EXERCISE:
Retype every line of the listing below without changing anything, and leave the pictures out of your copy.

━━━ DATA IN THIS EXERCISE

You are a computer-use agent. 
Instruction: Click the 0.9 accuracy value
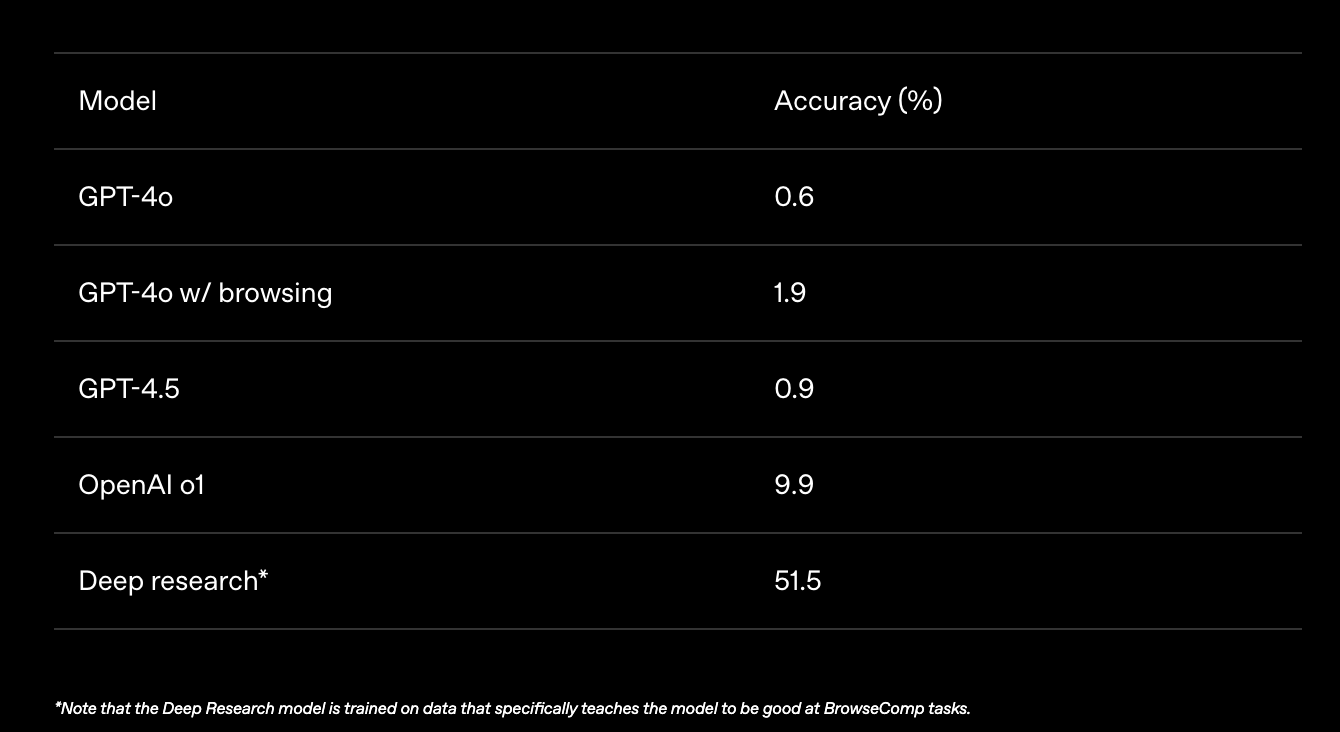click(794, 389)
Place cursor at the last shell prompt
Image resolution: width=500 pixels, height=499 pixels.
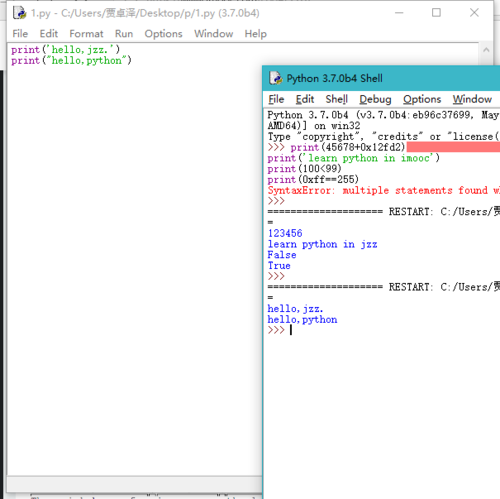pyautogui.click(x=291, y=330)
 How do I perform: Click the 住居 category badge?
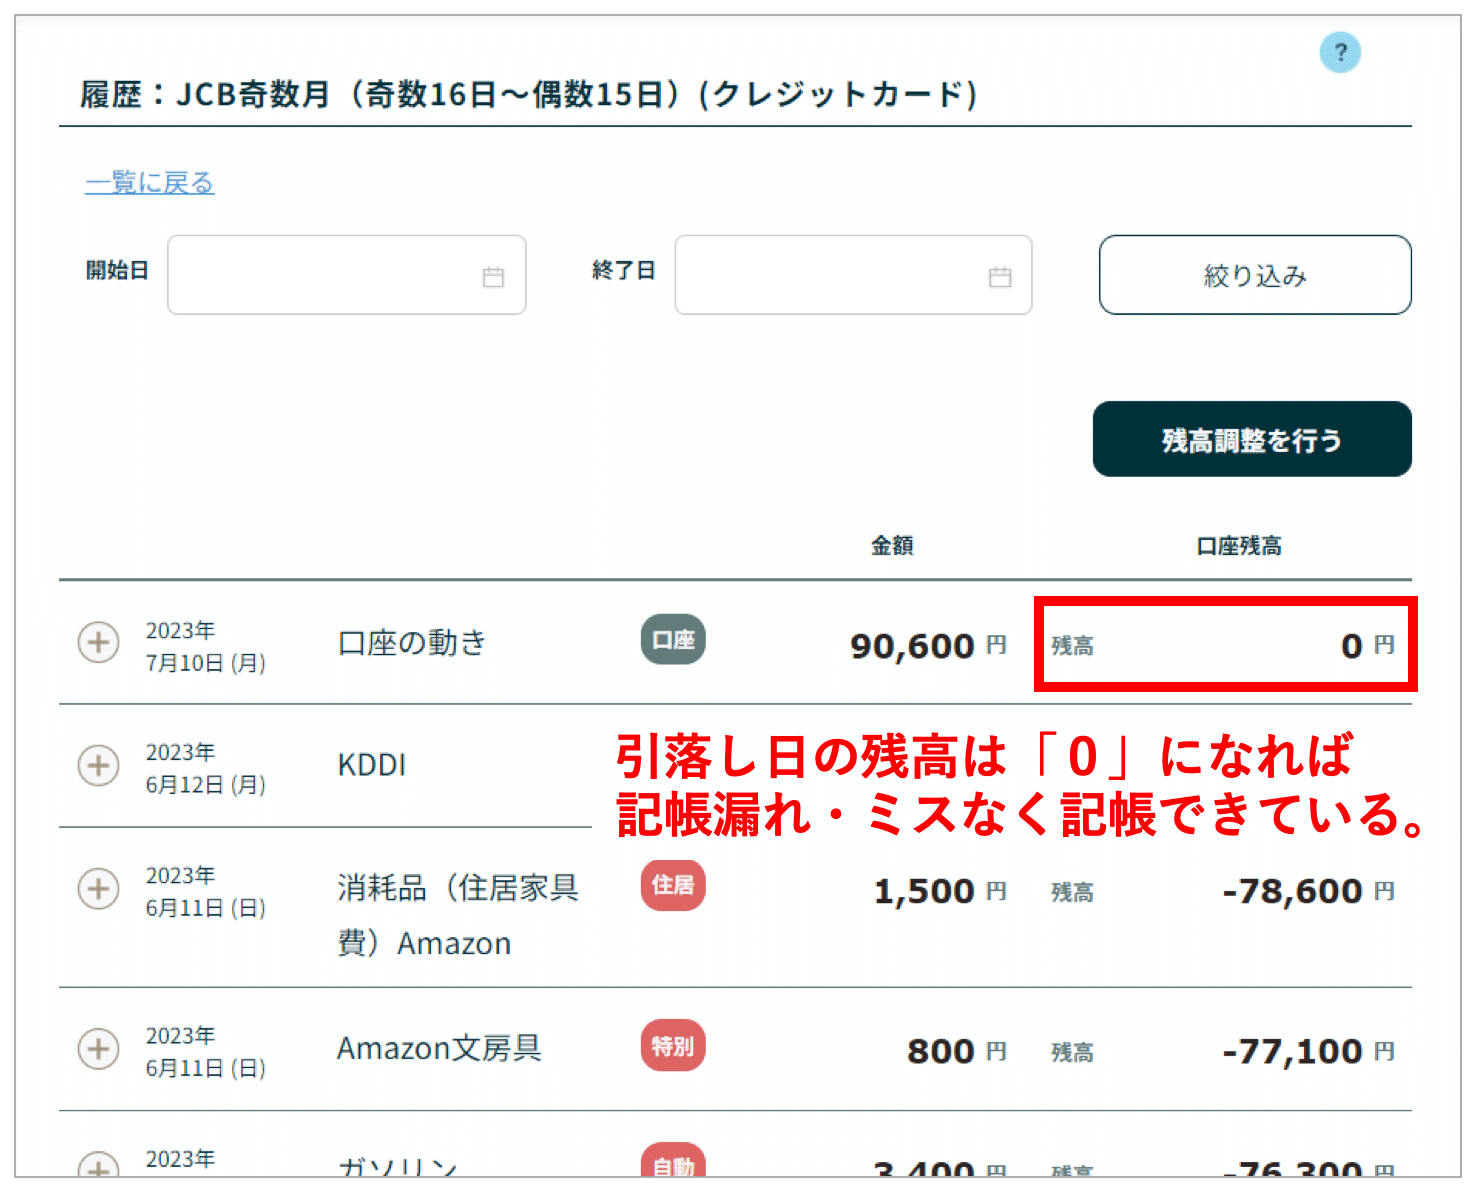click(672, 885)
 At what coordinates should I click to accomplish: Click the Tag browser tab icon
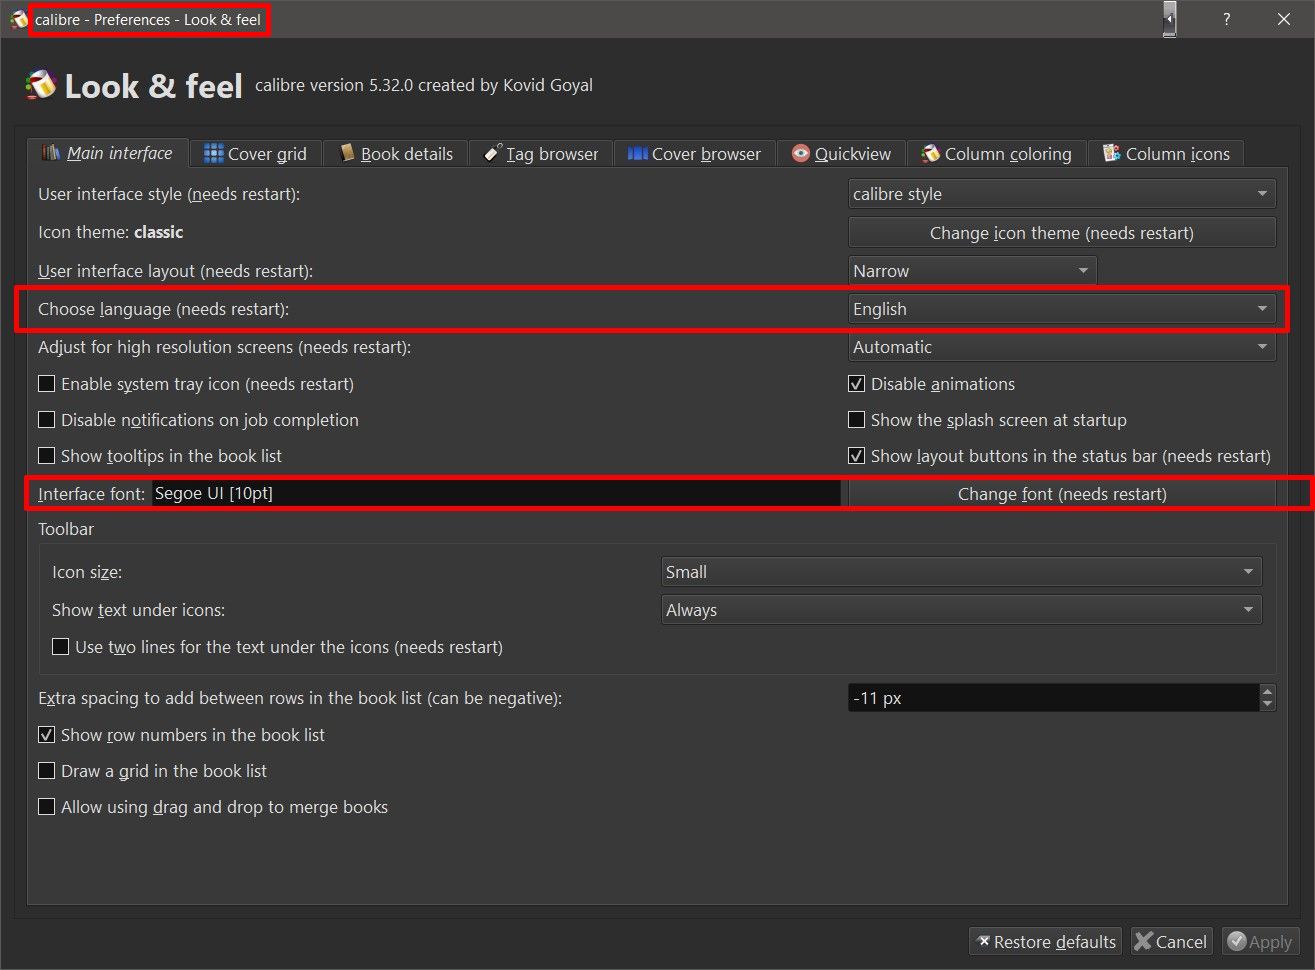[x=492, y=153]
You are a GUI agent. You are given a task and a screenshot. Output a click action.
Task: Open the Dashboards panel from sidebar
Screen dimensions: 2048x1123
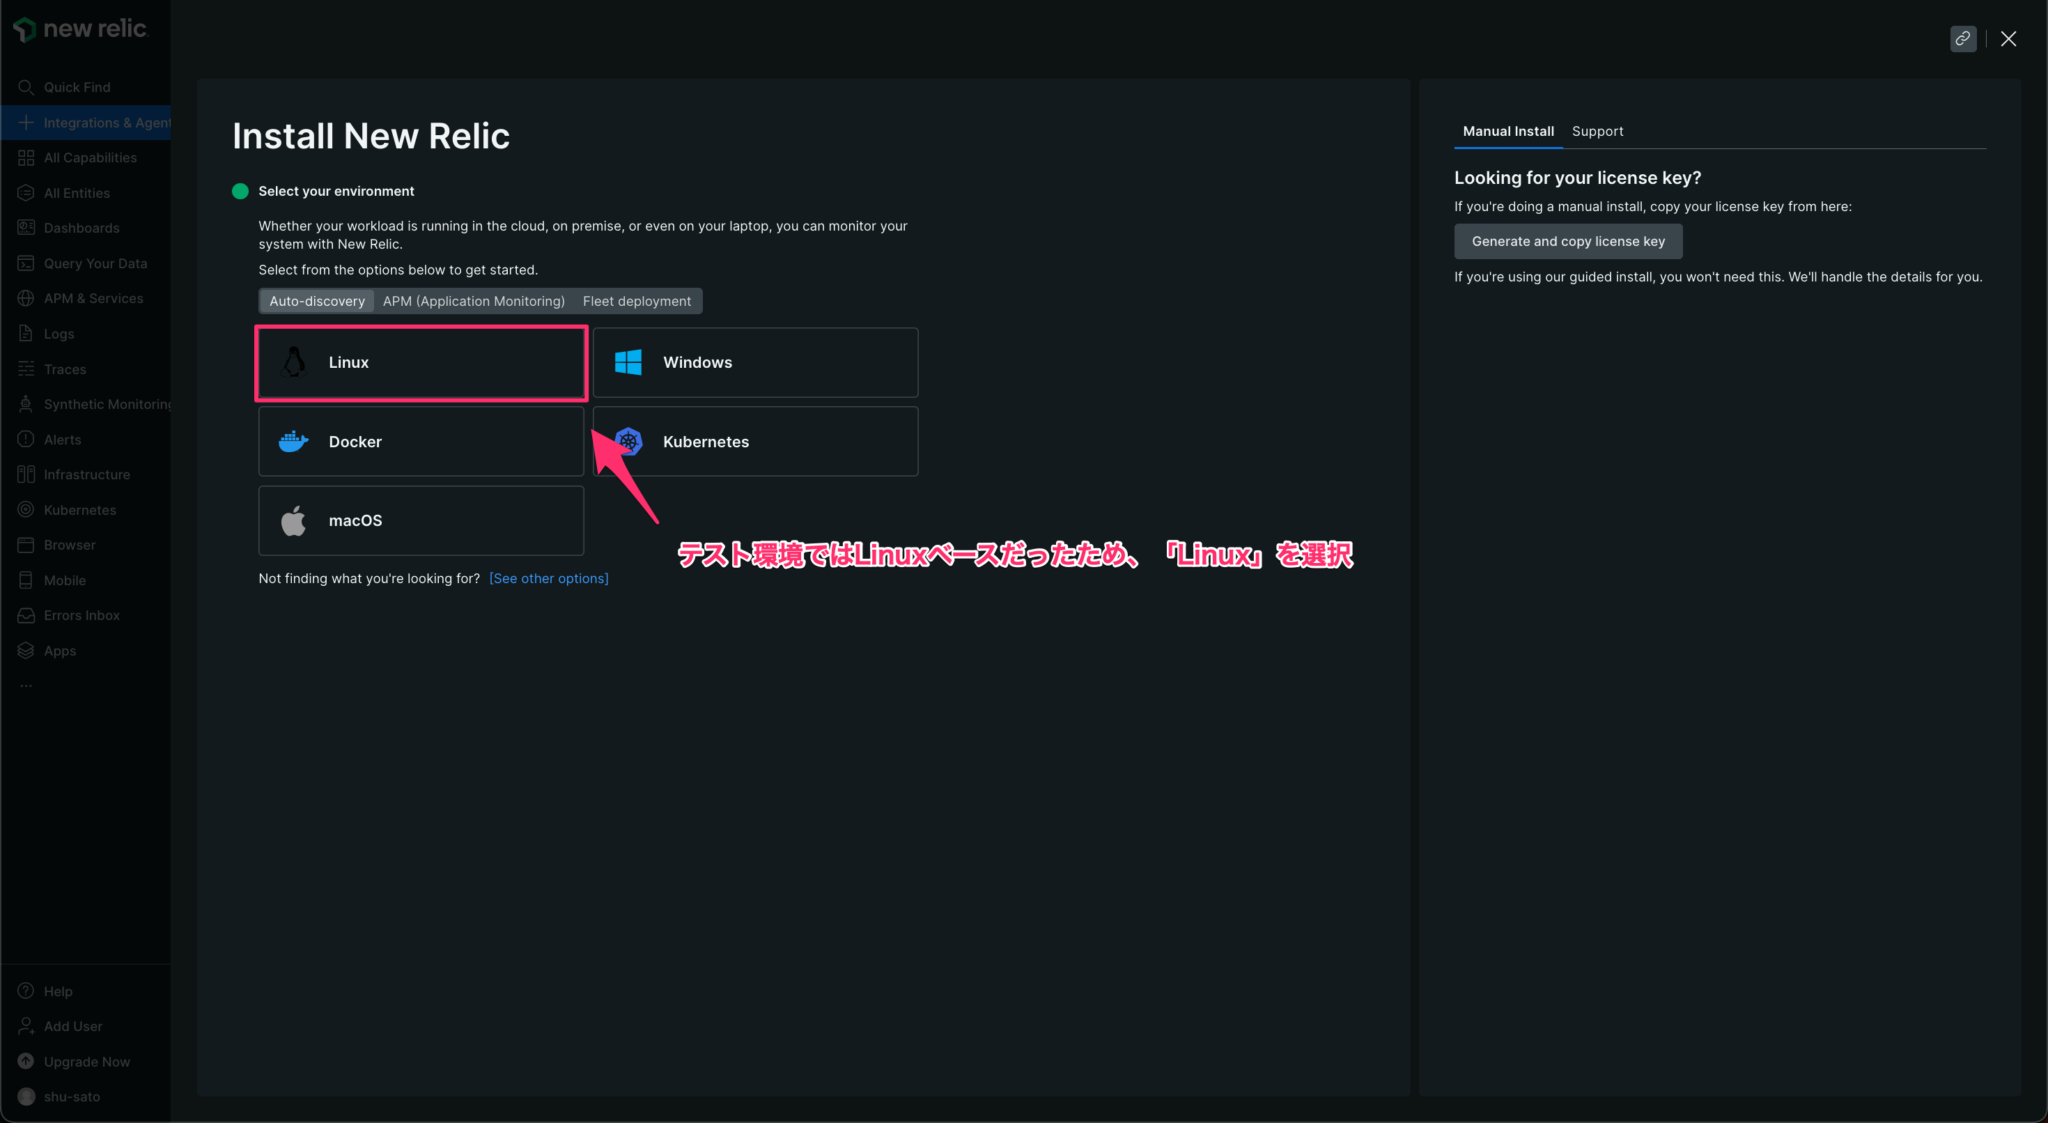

━━━━━━

RESULT FOR THIS TASK:
You are a computer-use agent. 
Instruction: Click the 0.9 accuracy value
click(794, 389)
Place cursor at the last shell prompt
Image resolution: width=500 pixels, height=499 pixels.
pyautogui.click(x=291, y=330)
 How do I perform: Click the 住居 category badge?
click(672, 885)
 At what coordinates should I click to accomplish: Click the Tag browser tab icon
[x=492, y=153]
You are a GUI agent. You are given a task and a screenshot. Output a click action.
Task: Open the Dashboards panel from sidebar
Screen dimensions: 2048x1123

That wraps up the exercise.